They have for the first time decided to do away fighting following the death of a young man in a road accident. Instead of retaliating, the dead man’s tribe called for peace but want K800,000 and 300 pigs as compensation because the driver of the vehicle that crashed into a tree, causing the death  of the man, was from the rival clan. The vehicle had run off the road.
Leaders from the Hunpiol clan in Kuware village in the Nipa district opted for compensation and peace over revenge against the Oparep and the Kandatelwe clans.
This came after Jim Hulum, 23 and a motor mechanic from the Hunipol clan, was killed in a car accident at Kagul in Imbonggu three weeks ago.
Hulum was in the company of a group of young men who had travelled from Nipa to Mt Hagen when the vehicle crashed into a huge tree.
Others escaped unhurt while Hulum suffered  multiple internal injuries.
The accident took place on Nov 10 and he died last Tuesday while in hospital.

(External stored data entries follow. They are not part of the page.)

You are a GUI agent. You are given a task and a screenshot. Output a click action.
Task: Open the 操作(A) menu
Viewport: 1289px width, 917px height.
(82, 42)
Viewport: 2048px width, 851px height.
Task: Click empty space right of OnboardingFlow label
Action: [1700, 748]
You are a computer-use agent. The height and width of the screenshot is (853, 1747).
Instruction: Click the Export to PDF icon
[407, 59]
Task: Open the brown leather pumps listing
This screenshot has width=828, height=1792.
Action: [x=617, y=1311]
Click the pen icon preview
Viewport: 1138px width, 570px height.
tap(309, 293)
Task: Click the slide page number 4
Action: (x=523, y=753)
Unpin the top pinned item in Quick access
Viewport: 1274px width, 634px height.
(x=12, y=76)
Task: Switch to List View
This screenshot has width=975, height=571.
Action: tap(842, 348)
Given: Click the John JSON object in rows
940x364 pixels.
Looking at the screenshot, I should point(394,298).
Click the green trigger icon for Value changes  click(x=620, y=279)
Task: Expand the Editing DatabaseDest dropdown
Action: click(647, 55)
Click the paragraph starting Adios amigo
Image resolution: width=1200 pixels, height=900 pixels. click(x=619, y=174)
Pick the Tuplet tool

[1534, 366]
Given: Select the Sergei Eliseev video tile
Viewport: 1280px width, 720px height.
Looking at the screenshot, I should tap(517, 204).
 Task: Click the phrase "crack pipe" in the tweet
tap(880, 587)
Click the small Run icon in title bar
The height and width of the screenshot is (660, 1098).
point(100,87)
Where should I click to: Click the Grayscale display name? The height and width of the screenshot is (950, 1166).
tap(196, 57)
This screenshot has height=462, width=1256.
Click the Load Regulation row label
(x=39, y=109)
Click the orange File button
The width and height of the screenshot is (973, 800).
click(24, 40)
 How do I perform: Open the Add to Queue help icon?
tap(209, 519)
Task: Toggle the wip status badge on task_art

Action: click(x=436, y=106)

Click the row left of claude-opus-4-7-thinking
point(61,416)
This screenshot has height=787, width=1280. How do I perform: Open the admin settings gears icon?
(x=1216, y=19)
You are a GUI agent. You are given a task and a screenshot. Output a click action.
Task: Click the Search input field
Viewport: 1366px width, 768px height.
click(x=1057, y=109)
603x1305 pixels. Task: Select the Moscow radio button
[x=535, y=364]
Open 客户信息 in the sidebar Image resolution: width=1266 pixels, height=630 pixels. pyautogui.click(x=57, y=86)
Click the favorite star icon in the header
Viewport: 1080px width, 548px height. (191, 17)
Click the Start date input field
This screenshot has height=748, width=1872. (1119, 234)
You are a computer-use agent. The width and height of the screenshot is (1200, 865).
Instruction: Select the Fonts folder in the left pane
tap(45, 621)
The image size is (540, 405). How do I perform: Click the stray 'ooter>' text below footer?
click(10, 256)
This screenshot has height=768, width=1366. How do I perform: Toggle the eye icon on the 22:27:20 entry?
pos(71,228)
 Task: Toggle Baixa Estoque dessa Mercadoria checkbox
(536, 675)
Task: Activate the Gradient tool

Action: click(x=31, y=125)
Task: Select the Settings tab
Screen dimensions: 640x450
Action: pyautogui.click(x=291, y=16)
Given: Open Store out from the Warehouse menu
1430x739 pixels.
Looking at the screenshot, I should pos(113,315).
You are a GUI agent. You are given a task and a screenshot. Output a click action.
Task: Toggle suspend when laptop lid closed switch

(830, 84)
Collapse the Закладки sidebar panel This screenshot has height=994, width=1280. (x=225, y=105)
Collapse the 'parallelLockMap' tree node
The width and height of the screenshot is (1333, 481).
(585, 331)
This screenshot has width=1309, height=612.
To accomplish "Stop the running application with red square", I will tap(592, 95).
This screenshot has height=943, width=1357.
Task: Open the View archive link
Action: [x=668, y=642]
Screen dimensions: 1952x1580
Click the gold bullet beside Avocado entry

The driver of the vehicle was from the Oparep clan and it was hired by a public servant from the Kandatelwe clan.
Following his death, the road from Nipa into Hela was blocked off by the relatives of Hulum.
Police in Nipa moved into the area to negotiate for the road to be reopened and helped in the peace process.
Leaders from Kuware decided not to take the law into their own hands.
They demanded a compensation of  K800,000 and 300 pigs.
Peace mediation chairman Malken Wak Kimbil said that all they wanted was compensation.